Nodes offline under nominal load
I have a small Membase cluster I'm playing with.
The cluster has 1 membase bucket ("default") configured with 1 replica and per-node RAM quota of 128MB.
Node 1: 2 CPU / 12GB RAM (RHEL5 VM)
Node 2: 24 CPU / 24GB RAM (RHEL5)
Node 3: 24 CPU / 48GB RAM (RHEL6)
I have a small Ruby script that sets objects. My keys are predictably named "1" .. "n".
Frequently while setting objects, nodes seem to randomly go offline. For example, I inserted 2000 32KB objects and took these screenshots while doing it:
This behavior is very repeatable for me. I can insert 10,000 1KB objects or 1,000 8KB objects, really any variation...eventually nodes go offline.
In some cases, the server will return a "temporary failure", and when I receive that ServerError exception I have my client back-off for a few seconds and then try again. This behavior ("dear client, please leave me alone for a second") is expected according to the documentation however the nodes going offline randomly seems unusual to me.

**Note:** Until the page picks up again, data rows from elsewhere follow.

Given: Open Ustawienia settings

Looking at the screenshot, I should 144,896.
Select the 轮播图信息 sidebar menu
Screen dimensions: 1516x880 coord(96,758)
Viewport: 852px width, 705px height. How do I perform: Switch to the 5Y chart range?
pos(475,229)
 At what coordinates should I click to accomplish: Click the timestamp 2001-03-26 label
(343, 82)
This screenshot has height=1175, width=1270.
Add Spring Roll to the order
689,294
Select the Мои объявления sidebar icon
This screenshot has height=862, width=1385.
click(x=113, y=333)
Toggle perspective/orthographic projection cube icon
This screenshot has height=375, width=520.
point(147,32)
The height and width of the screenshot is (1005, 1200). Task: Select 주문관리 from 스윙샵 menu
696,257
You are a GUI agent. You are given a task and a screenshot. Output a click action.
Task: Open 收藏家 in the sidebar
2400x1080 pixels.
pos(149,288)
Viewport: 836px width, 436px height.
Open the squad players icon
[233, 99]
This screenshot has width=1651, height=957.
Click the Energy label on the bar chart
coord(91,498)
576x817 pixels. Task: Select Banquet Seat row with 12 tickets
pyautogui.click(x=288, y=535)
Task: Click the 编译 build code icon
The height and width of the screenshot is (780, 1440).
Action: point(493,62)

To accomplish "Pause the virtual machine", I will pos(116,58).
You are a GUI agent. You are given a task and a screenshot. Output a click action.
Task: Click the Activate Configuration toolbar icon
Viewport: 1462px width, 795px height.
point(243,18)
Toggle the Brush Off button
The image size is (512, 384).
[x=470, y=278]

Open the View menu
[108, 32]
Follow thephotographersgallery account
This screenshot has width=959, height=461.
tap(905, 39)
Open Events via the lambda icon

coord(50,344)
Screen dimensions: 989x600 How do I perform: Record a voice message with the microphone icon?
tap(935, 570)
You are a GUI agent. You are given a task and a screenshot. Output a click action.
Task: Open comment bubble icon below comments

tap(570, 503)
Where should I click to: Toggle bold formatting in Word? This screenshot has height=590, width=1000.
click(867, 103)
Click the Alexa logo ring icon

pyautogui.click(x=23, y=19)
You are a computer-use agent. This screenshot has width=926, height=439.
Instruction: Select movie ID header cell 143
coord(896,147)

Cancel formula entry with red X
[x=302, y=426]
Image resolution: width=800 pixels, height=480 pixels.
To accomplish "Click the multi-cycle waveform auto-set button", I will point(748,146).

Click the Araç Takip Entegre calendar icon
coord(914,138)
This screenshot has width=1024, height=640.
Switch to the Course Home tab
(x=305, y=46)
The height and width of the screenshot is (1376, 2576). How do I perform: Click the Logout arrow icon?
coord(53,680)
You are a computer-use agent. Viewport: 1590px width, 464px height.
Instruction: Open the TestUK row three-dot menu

When the nodes go offline, they do eventually come back up. The processes themselves never die, the cluster just perceives the nodes are offline transiently.
I guess my questions are...
1) Am I doing something wrong?
2) How can I investigate this more? (Are there more detailed log files I can review besides those logs in the web interface?)
Thanks in advance!